Enhancement of Coagulation
Coagulants enhance the clotting process - the most commonly encountered coagulants are toxins such as snake venoms. Some venoms have a thrombin-like activity whereas other venoms have a plasma thromboplastin-like effect.
Fibrinolysis
The mechanism of fibrinolysis is designed to prevent the danger of over-production or persistence of fibrin. Plasminogen, and inactive proenzyme in plasma can be activated by a variety of factors to give plasmin, an active protease which breaks down fibrin. In normal haemostasis, small blood clots are usually remodelled or dispersed by fibrinolysis by 1-2 weeks post injury. Where clots are larger, fibrosis followed by recanalisation may occur. Occasionally, there may be enhancement of fibrin destruction through this system, e.g. in severe bacterial infections, for example haemolytic streptococci infections.
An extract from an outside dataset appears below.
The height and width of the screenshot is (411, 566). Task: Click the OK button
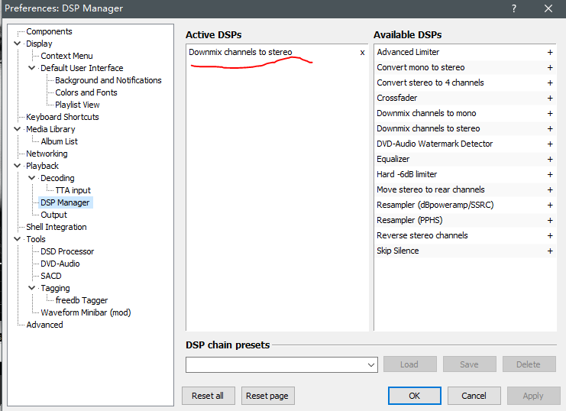[414, 396]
Following violent stress or injury with severe pain a general hyperfibrinolytic state is produced after widespread or profound clotting where all the circulating fibrinogen is used up. This can also occur on inactivation of endogenous plasminogen inhibitors, for example with patients given salicylates.
Snake Venoms
Venoms of some snakes (Russell's viper, Malayan Pit viper) produce a haemorrhagic shock syndrome as a result of the defibrination action of the venom.